The Only Italian Lasagna Recipe You’ll Ever Need

July 13, 2016

A properly-made lasagna is a dish of consummate beauty and one of the most beloved Italian food dishes in the world. But there is a big difference between authentic lasagna and the frozen stuff you buy at the store. That’s why we went to our resident Italian home cooking expert, Loredana, for a recipe. Her recipe for real Italian pizza is one of the most popular blog posts so we trust you’ll find this recipe just as useful. Any questions or comments – don’t hesitate to let us know in the comments section.


Before we get started…

A note on the origins of Italian lasagna and the use of dried pasta

Lasagna has many versions, both within Italy and around the world, but when we talk about “real” lasagna in Italy we mean “Lasagna alla Bolognese” i.e., from Bologna in the region of Emilia-Romagna. One of the traditional pasta shapes of this region is the long, flat strips that go into making the layers of lasagna. Although some Italians will buy these strips dried, it’s still quite common in Emilia-Romagna to make them at home, along with other regional specialties like tortellini.

Fresh sheets of egg pasta always taste better in lasagna than dried ones. Here in Italy we are lucky enough to even be able to buy high-quality, handmade pasta sheets fresh from the Pastificio or pasta shop. They are inexpensive and readily available, but this is rarely the case outside of Italy.
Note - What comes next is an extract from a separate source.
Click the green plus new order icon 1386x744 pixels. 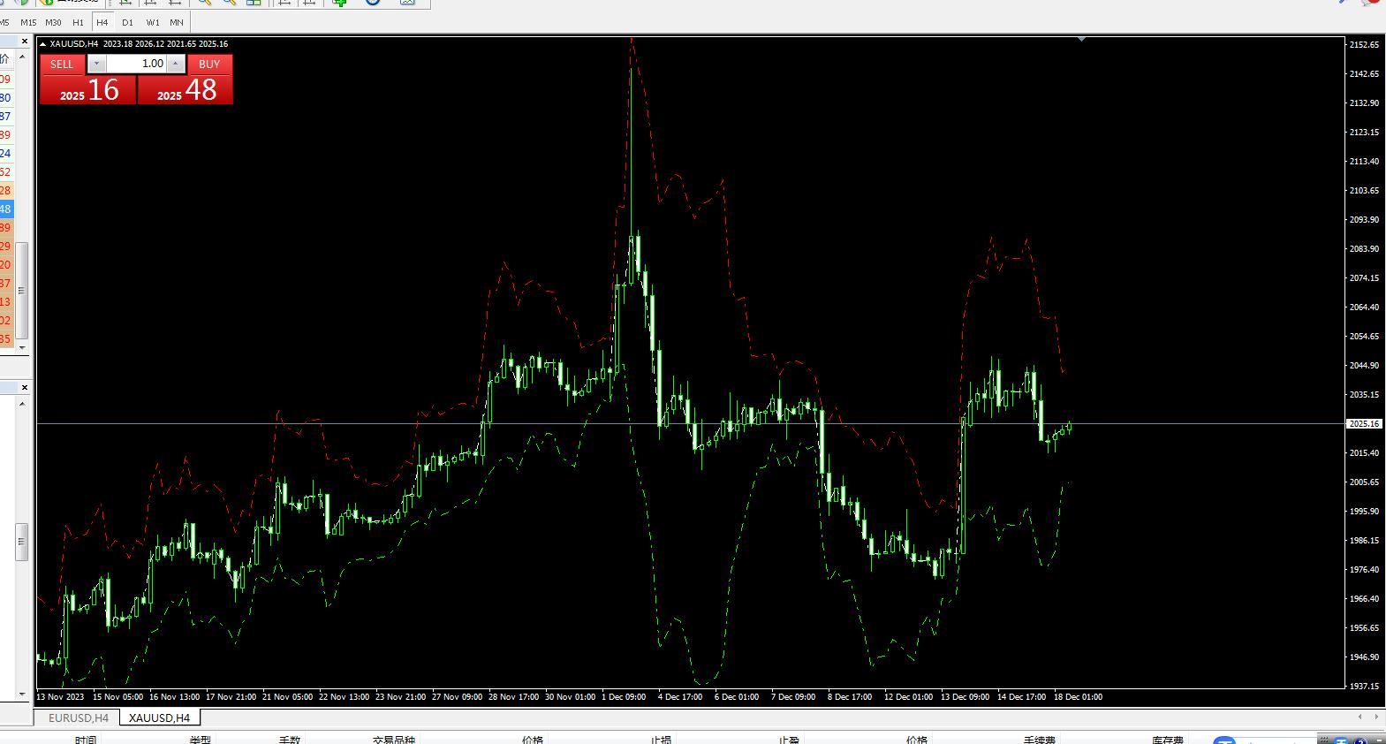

If you can’t get fresh pasta, don’t worry: making pasta from scratch is really easy, and once you get the hang of it, you’ll find you can create fresh pasta quite quickly. If you simply don’t have the inclination or the time, dried pasta is also acceptable – just be aware that you are sacrificing taste and texture for convenience. Don’t worry, though: your secret is safe with us.


For the pasta sheets
for a casserole pan of 20cm x 30cm

  • 400 grams Flour “0” *
  • 4 eggs
  • A cutting board or clean countertop for working the dough

For the Ragù

  • 1 small carrot
  • 1 white onion
  • 1 small stalk of celery
  • 2 tablespoons Extra Virgin olive oil
  • 250 grams tomato sauce (no seasoned! Just tomato sauce)
  • 500 grams minced beef
  • 350 grams minced pork
  • 1/2 glass of white wine
  • salt
  • ground pepper

And for the “besciamella” sauce

  • 1 liter of milk
  • 100 grams (7 tablespoons or a little less than 1/2 cup) of butter
  • 80 grams (2/3 cup) all-purpose flour
  • A tiny pinch of Nutmeg
  • A pinch of salt
  • A pinch of ground pepper

* In Italy, “0”, or “zero,” flour is a refined, white flour used for making pasta. It’s not as refined as “00” or “doppio zero” flour, but typically more refined than the white flour that is often found on store shelves outside of Italy. If you can’t get your hands on any 0 flour, your all-purpose white flour will work fine, but the consistency will be slightly different. Purists might turn their noses up, but we have no problem using the regular stuff if we have run out of “0”.

Crack the eggs into your little flour volcano!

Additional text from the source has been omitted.